The challenge of staying human in a fucked-up world comes down to how we respond to the immensity of suffering that confronts us from every direction. Whether I’m suffering from things in my own life, things in the lives of people I love, or the pain I feel when I pay attention to the conditions in our world (and it’s usually all of those), I have to find a way to take care of the compassion in me so that I don’t end up overwhelmed. If I can’t, I’ll find myself in despair, possessed by toxic righteousness, or (worst of all) I’ll find whatever little bubble of privilege I can escape into and stop caring.

Once I understand that the suffering in the world can turn me into someone I don’t want to be, I become extremely motivated to find a way to stay human. I don’t want to stop caring, and I don’t want to drown in anger and bitterness. I want to stay present and be a force for good. I want to become Thich Nhat Hanh’s banana leaf with enough joy and peace that I’m able to benefit myself and others. I refuse to let everything that’s fucked up in the world strip me of my humanity.

FROM HERE TO THERE

How do I become that kind of person? How do I strengthen that capacity in me? What am I supposed to do if it’s not easy for me? What if I really struggle with anger, despair, and shutting down? Is it possible to change?

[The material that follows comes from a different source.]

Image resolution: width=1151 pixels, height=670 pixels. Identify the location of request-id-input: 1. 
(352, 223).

I can almost guarantee that when I was first exposed to mindfulness and compassion training as a nineteen-year-old college student, I was a much more fucked-up person than you are. I grew up poor in Boston with an alcoholic single mother. I was constantly bullied, homeless as a teenager, and I never knew my father. By the time I got to college, I was angry and lonely, and had few social skills.

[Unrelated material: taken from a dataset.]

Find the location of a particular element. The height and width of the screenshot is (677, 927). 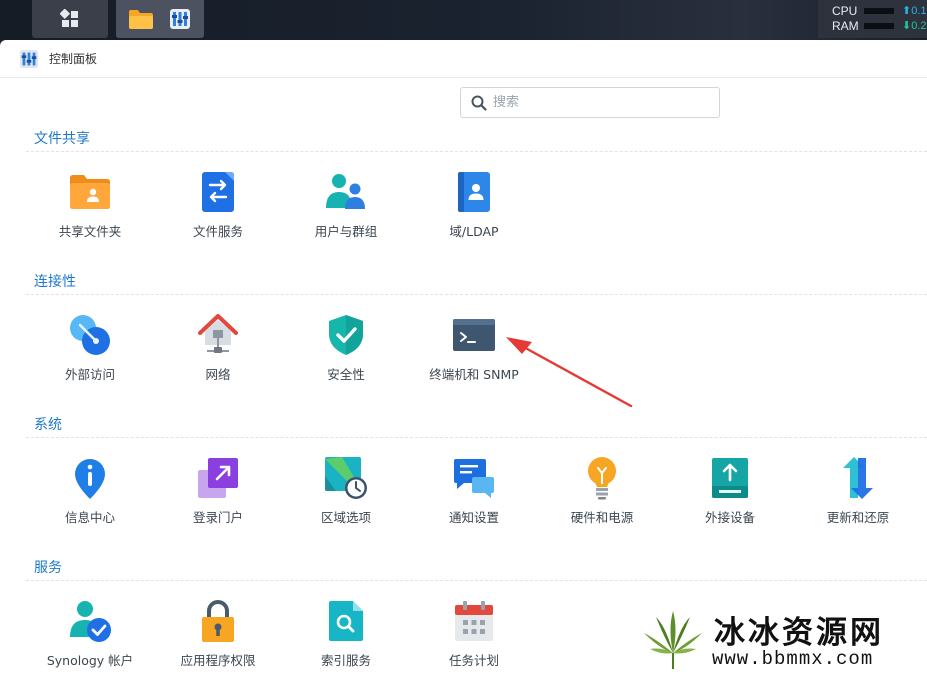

When a political science professor of mine assigned Peace Is Every Step by Thich Nhat Hanh, it changed everything. I immediately recognized that mindfulness and compassion were exactly what were missing from my life. Then—as nineteen-year-olds sometimes do when they find something that makes sense to them—I immersed myself in these practices, often spending several months on retreat with Thich Nhat Hanh each year and following him wherever he went.

Through all that practice and study, I’ve learned to experience more joy and freedom than I would have thought possible. I’ve gone from being someone with an intense amount of suffering and self-destructiveness to someone with real intimacy and harmony in my life. If I can change, anybody can.

NOTHING IS FREE (UNTIL IT IS)

On the other hand, change isn’t easy, and it doesn’t happen on its own. It requires that we find ideas and practices that make sense to us on a deep level. We have to engage with those ideas and allow them to change how we see the world. Then we have to put them into practice and see what effects they produce in our lives. Finally, when we find a teaching or training that feels truly helpful, we must commit ourselves to deliberate practice. The more time and effort we invest, the greater the change we can expect to see.